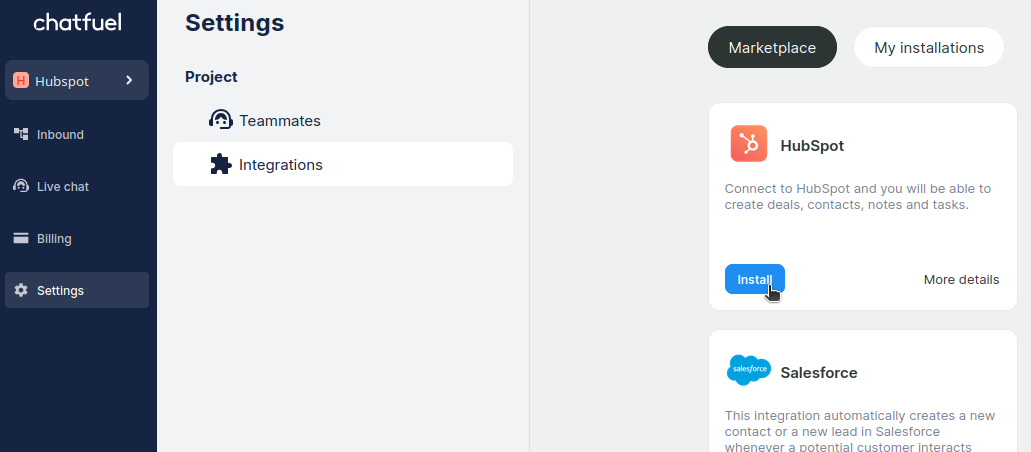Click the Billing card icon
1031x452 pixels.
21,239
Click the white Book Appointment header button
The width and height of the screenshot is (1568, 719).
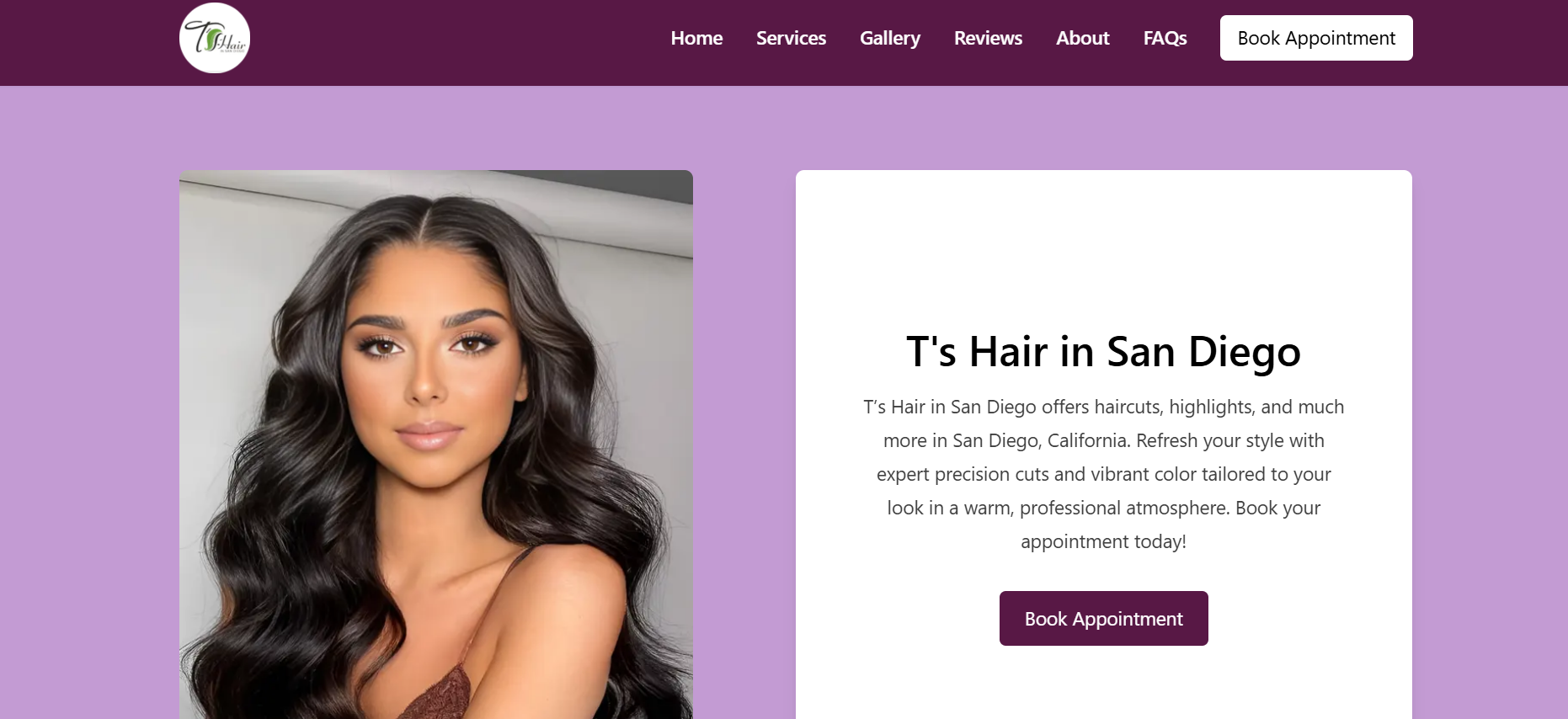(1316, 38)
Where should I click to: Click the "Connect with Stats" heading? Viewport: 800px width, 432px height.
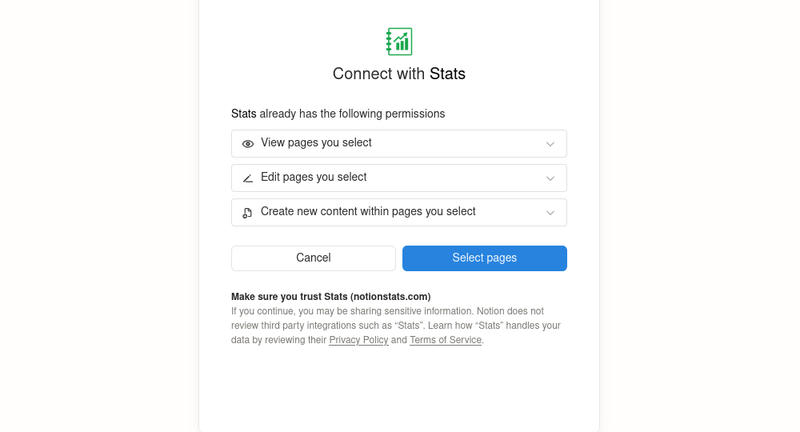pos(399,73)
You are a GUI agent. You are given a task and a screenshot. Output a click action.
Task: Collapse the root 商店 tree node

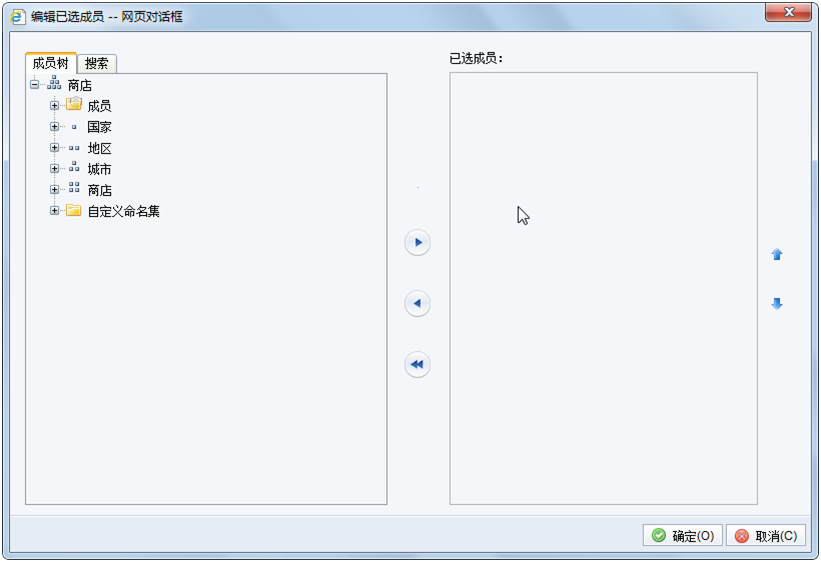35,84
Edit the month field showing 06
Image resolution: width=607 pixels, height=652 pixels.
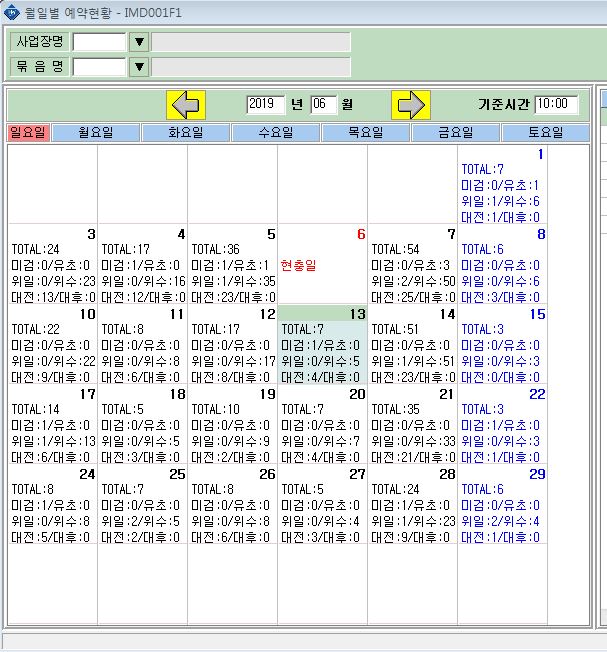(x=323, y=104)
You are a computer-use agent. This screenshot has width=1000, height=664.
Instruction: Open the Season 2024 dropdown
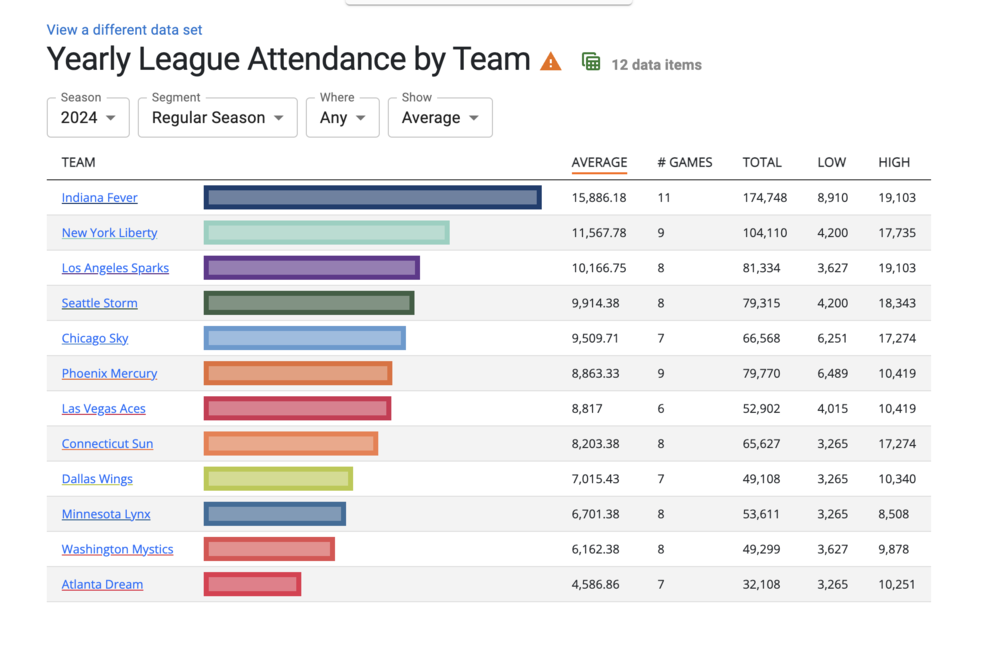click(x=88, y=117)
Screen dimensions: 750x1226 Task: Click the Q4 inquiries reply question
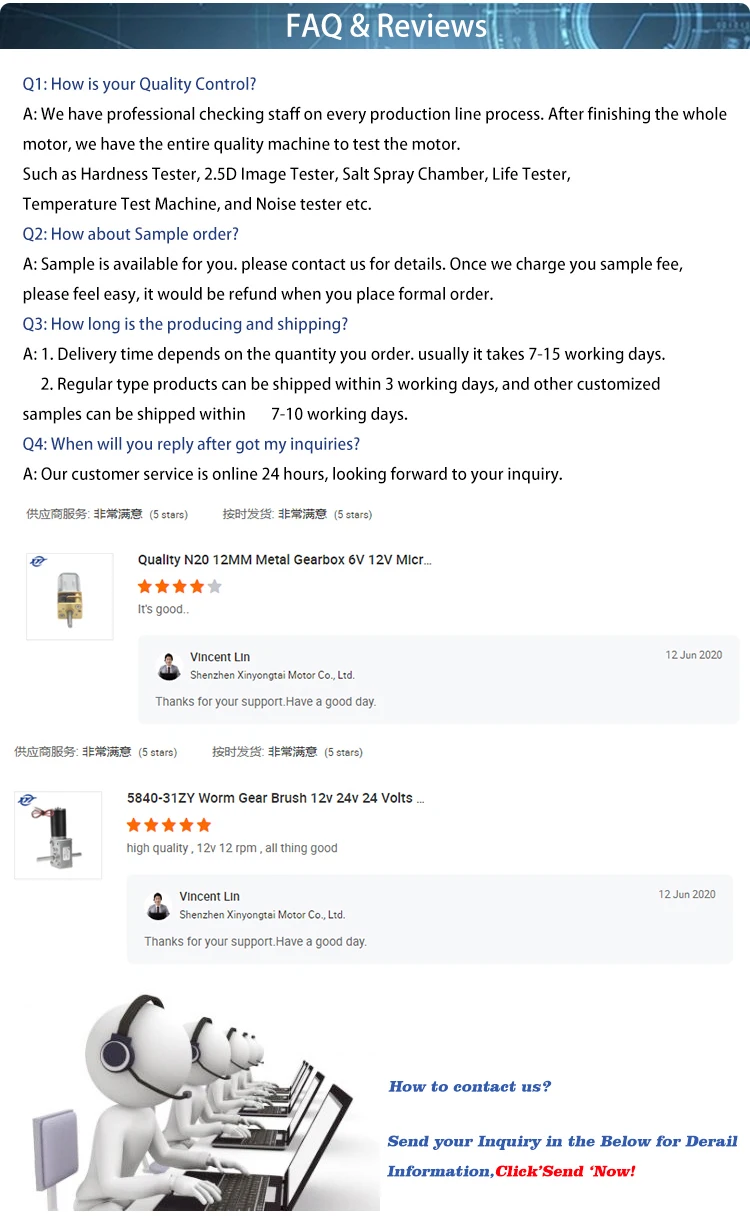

--------

• [What to do]:
Only one thing is required: an exact printout of the lines from the line containing "You are a GUI" through the last line of the records, pictures excluded.

• [Reply]:
You are a GUI agent. You are given a task and a screenshot. Output a click action.
Task: Collapse the root 商店 tree node

35,84
Edit the month field showing 06
Image resolution: width=607 pixels, height=652 pixels.
(x=323, y=104)
You are a computer-use agent. This screenshot has width=1000, height=664.
Instruction: Open the Season 2024 dropdown
click(x=88, y=117)
Screen dimensions: 750x1226 Task: Click the Q4 inquiries reply question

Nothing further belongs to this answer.